_Texte source_
De façon incidente, on observera que les programmes européens de recherche ne peuvent embrasser la totalité des besoins non satisfaits, et que des initiatives interétatiques ou transnationales de collaboration devront continuer à émerger là où les investissements requis dépassent une certaine masse critique . Les principales réalisations de l'Europe de la recherche (Agence spatiale européenne, European Biology Laboratory de Heidelberg, accélérateurs de particules du Conseil européen de la recherche...) sont issues de coopérations intergouvernementales.
Au total, les sources programmatiques, qui coexistent avec les tutelles, semblent trop nombreuses pour qu'il soit possible de garantir leur bonne articulation et l' absence de redondances ou de carences dans l'exécution de la recherche. Réciproquement, les laboratoires sont confrontés à la difficulté d'un émiettement croissant des moyens , avec une charge de gestion qui peut nuire à leur productivité scientifique.
L'équilibre actuel n'est pas satisfaisant et l'on semble plutôt parvenu à un stade transitoire, qui inclinerait à une montée en puissance accélérée de l'ANR (ou d'agences de moyens sectorielles) afin qu'une source programmatique parvienne à une « masse critique » autour de laquelle s'organise la cohérence de la recherche - nonobstant les difficultés et le coût d'arbitrage qui pourraient alors résulter, sans rationalisation des structures, d'un nombre excessif de projets concurrents.
En attendant, diverses initiatives ( groupes de concertation sectoriels 240 ( * ) , généralisation des contrats quadriennaux passés avec les différents organismes, réforme du CNRS et de l'INSERM devant déboucher sur l'identification d'un « chef de file » dans différents domaines de la recherche) peuvent faciliter une programmation articulant plus finement les travaux menés par les différentes structures.

_Exercices_
1 – D'après le texte sur la programmation de la recherche, de quoi sont issues les principales réalisations de l'Europe de la recherche ?
2 – Dressez la liste complète des initiatives que le texte sur la programmation de la recherche cite comme pouvant faciliter une programmation plus fine des travaux.
3 – Poursuivez le texte sur la programmation de la recherche à la suite de sa dernière phrase.

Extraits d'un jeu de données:
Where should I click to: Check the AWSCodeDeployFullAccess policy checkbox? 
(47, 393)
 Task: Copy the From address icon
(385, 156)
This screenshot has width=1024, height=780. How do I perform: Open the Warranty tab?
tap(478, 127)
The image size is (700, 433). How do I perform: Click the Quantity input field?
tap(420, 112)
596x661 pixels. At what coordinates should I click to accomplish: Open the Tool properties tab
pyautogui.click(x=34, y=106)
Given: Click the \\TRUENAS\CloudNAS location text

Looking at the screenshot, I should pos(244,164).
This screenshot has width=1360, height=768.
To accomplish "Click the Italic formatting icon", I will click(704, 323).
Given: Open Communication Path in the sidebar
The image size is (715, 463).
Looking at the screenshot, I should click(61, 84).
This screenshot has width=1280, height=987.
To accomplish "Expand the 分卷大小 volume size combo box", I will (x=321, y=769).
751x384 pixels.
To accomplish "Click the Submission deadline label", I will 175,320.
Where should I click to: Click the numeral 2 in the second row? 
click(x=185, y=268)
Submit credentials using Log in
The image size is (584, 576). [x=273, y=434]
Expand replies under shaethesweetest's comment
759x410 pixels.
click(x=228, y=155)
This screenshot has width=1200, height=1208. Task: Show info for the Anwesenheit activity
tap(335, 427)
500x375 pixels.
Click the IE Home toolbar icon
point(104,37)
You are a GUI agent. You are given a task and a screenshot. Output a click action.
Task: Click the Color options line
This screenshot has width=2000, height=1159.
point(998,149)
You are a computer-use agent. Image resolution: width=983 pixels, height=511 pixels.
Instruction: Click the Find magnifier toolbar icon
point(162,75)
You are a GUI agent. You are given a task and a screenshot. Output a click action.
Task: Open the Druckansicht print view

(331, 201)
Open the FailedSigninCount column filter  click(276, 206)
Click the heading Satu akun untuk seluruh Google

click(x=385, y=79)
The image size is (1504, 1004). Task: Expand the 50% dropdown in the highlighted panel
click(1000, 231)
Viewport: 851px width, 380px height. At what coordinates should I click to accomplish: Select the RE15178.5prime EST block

_Corrigés_
1 – Elles sont issues de coopérations intergouvernementales.

2 –
- les groupes de concertation sectoriels
- la généralisation des contrats quadriennaux passés avec les différents organismes
- la réforme du CNRS et de l'INSERM devant déboucher sur l'identification d'un « chef de file » dans différents domaines de la recherche

3 –
* 233 Comité interministériel de la recherche scientifique et technique.
* 234 Sciences et technologies de l'information et de la communication.
* 235 S'agit-il du Haut Conseil de la science et de la technologie (HSCT) créé ad hoc par la loi d'avril 2006, du CIRST(ou de la DGRI (Direction générale de la recherche et de l'innovation) créée en 2006, au sein de laquelle une Direction de la stratégie « conçoit et anime la stratégie nationale en matière de recherche et d'innovation » ?
* 236 Office parlementaire des choix scientifiques et technologiques.
* 237 Y compris les concours supplémentaires à OSEO-Anvar en faveur de la recherche. Pour être générale, la vocation de l'ANR n'est pas exclusive et Futuris estime qu'entre 1997 et 2007, la recherche sur projet est passée de 11,3 % à 16,5 % de dépense de recherche publique.
* 238 L'Institut national du cancer (INCa) et l'Agence nationale de recherches sur le sida (ANRS) fonctionnent comme des agences de moyens.
* 239 Même si l'impact du PCRD sur l'effort de recherche français est encore ténu, avec 1,4 % de sa dépense intérieure de recherche et de développement durant les quatre années du 6 ème PCRD.
* 240 Afin de mieux assurer la cohérence nationale et l'articulation du cadre de financement étatique avec les cadres de financement communautaire et régional, la DGRI a mis en place, en 2007, des « groupes de concertation sectoriels » pour améliorer la programmation de la recherche.